- [Exercise brief]
Exactly as they appear, copy the lines from the one holding "The height and" through the end of the records, leaving pictures out.

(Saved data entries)
○ ○ ○ ○ ○ ○ ○

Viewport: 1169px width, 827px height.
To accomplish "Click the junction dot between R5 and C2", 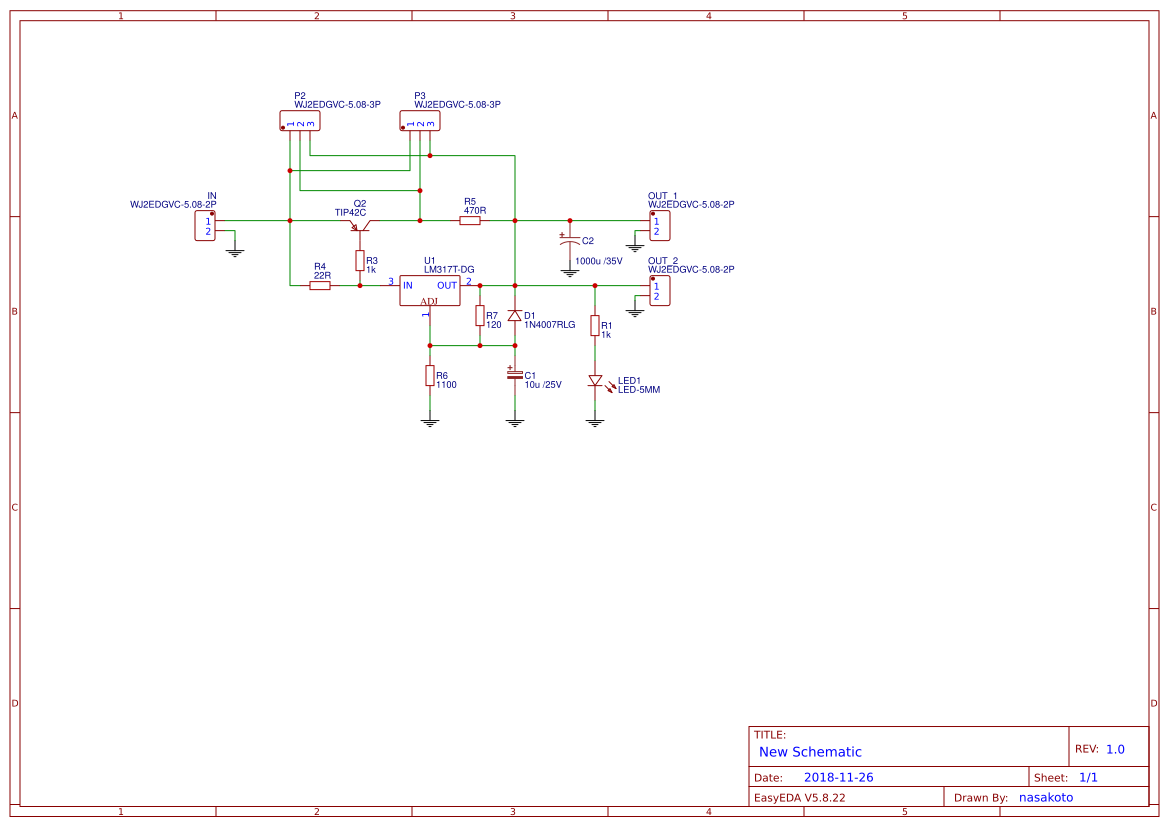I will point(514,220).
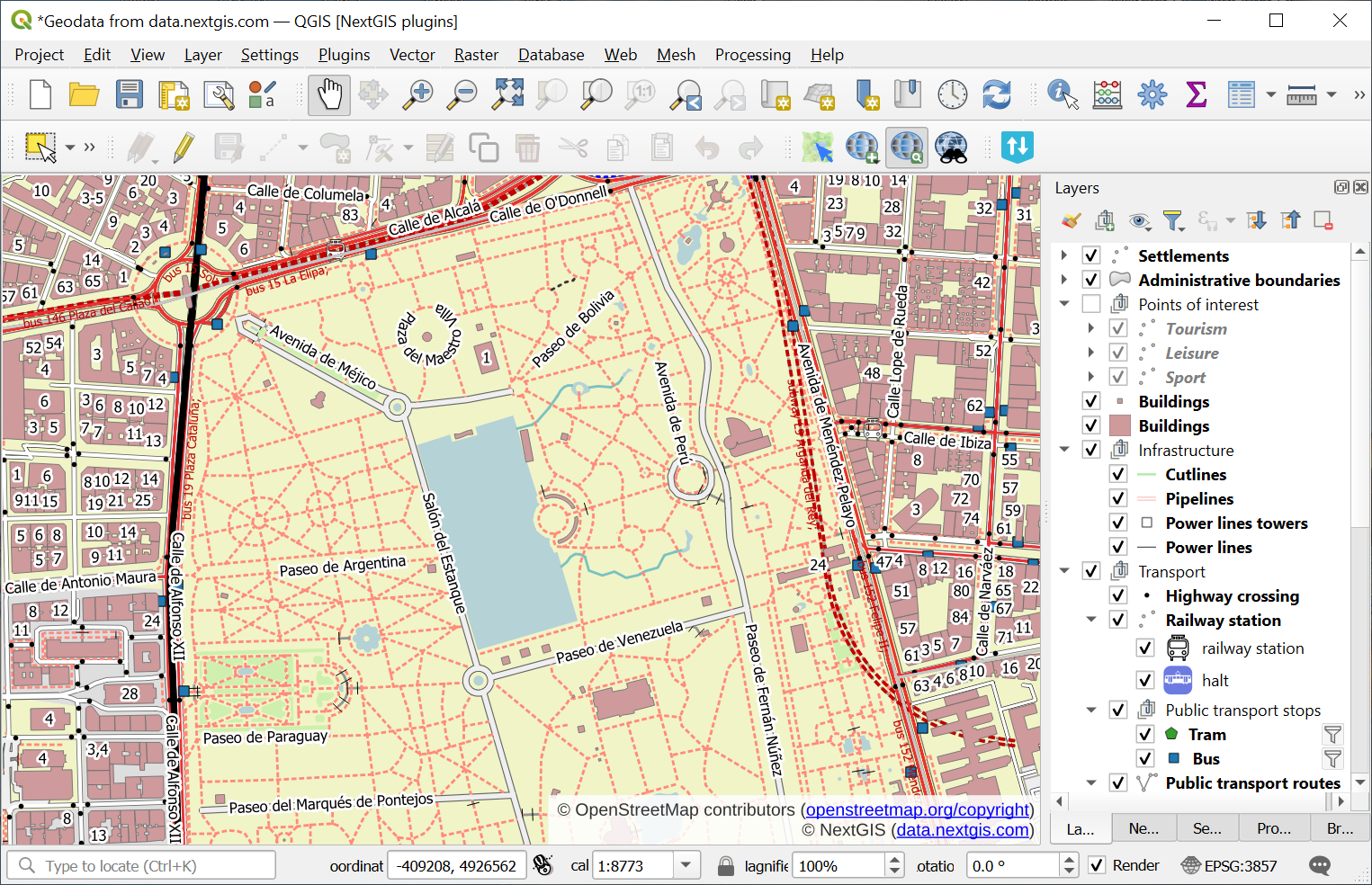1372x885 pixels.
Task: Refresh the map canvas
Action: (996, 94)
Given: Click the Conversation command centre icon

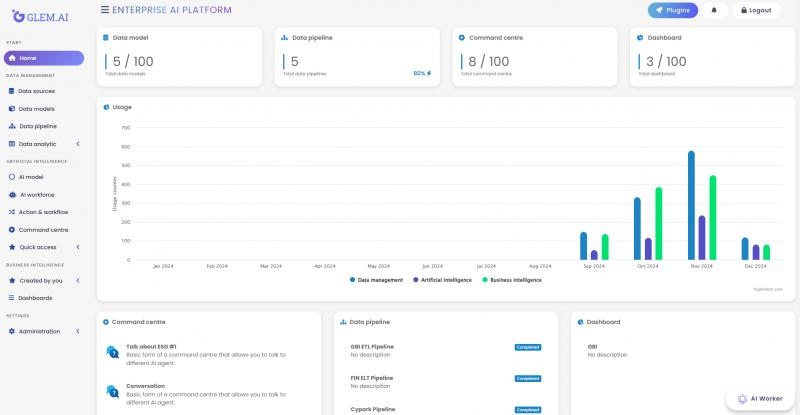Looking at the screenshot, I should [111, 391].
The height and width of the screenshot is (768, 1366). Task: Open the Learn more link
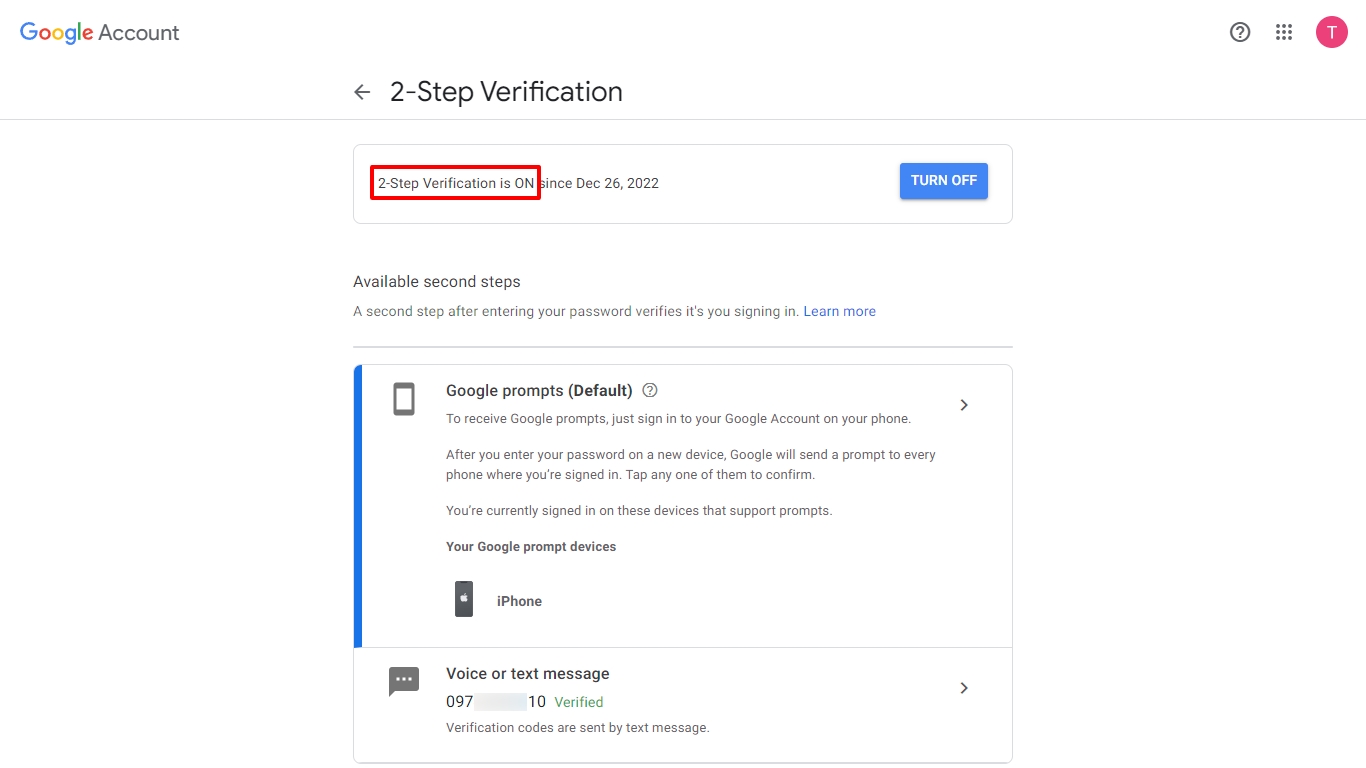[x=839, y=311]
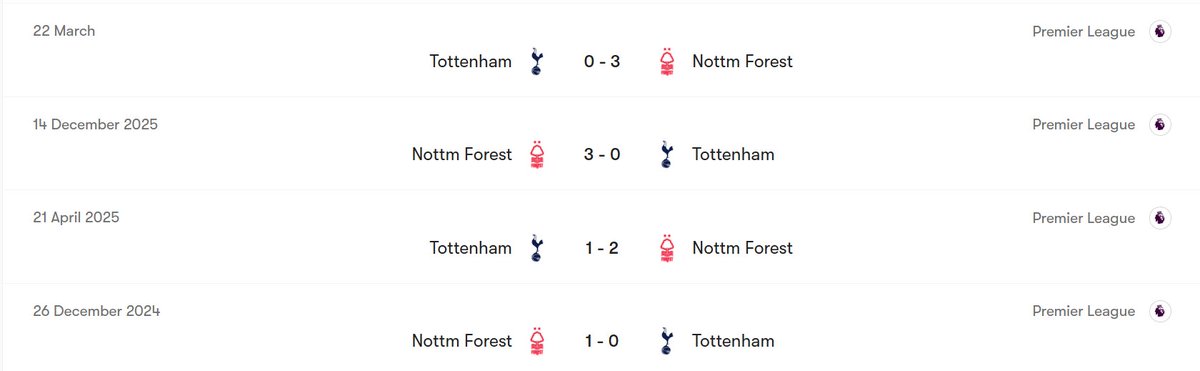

○ ○ ○ ○ ○ ○ ○

- [Output below]
The height and width of the screenshot is (768, 1366). Task: Open the Learn more link
[x=839, y=311]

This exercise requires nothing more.